3/ Contrairement à la plupart des pays européens, la France a tardé à mettre en place des mesures visant à freiner l'accès direct aux spécialistes. Pourquoi ?

Effectivement, la plupart des pays ont mis en place un dispositif dit de gate-keeper (littéralement gardien de porte), et pour certains depuis fort longtemps, comme aux Pays-Bas et au Royaume-Uni (entre 1940 et 1950). Ces dispositifs sont souvent plus contraignants que celui mis en place en France car ils obligent souvent les patients à consulter un généraliste pour accéder aux soins de spécialistes ou encore à l'hôpital. Dans d'autres pays, des mesures incitatives ont été prises récemment, comme en Allemagne qui en 2004 a mis en place un dispositif de forfait trimestriel qui incite financièrement les patients à passer par leur généraliste avant de consulter un spécialiste. En effet, à chaque consultation d'un spécialiste en accès direct le patient paie maintenant une « taxe » de 10 euros.

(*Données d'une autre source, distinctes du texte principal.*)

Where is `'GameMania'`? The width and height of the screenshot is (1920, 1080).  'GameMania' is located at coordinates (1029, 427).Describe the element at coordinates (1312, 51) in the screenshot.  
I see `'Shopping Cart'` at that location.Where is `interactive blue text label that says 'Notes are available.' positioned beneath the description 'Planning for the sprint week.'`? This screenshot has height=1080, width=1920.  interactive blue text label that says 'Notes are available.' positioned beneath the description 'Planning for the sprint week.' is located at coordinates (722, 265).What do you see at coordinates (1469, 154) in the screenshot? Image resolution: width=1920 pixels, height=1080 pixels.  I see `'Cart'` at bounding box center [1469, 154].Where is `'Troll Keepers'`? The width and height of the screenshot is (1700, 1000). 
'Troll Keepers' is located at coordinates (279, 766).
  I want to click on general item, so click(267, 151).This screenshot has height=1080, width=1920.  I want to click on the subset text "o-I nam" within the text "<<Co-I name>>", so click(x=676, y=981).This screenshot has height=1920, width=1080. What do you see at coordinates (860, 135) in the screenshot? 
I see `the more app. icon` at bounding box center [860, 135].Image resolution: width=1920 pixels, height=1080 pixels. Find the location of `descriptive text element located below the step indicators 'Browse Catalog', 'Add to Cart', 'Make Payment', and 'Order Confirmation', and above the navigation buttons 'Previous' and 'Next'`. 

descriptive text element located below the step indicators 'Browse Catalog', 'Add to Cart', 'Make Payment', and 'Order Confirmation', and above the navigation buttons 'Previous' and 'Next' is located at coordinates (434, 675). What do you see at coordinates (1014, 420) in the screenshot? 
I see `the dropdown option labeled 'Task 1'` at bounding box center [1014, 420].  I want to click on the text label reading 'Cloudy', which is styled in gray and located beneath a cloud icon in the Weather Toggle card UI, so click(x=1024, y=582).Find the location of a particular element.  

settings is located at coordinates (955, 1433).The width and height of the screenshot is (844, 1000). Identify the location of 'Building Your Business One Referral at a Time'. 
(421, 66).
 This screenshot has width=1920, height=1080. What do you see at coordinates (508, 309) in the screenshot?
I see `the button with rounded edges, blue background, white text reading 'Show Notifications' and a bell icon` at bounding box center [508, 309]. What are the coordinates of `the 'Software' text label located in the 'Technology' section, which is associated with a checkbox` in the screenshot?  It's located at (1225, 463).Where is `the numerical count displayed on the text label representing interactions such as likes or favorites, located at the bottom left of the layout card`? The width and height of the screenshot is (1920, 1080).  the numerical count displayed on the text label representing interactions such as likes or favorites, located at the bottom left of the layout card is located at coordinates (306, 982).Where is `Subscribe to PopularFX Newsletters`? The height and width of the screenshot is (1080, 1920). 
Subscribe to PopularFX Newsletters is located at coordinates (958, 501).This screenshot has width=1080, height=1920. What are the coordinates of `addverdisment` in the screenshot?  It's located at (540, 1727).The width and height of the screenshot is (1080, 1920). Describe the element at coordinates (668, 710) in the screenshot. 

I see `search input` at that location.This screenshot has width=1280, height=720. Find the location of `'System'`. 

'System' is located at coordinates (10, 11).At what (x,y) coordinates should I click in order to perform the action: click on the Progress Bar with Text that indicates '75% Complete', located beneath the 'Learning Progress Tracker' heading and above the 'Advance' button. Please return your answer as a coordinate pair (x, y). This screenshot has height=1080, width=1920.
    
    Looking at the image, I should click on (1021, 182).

En Suède, comme en France, l'adressage par un généraliste n'est pas obligatoire mais le ticket modérateur (montant restant à la charge du patient) est plus élevé lorsque le patient consulte un spécialiste sans recommandation médicale d'un généraliste.

Enfin, le concept de parcours de soins coordonnés n'est pas nouveau en France puisqu'avant sa mise en place, l'expérimentation du médecin référent devait également aider à orienter le patient dans le système de soins.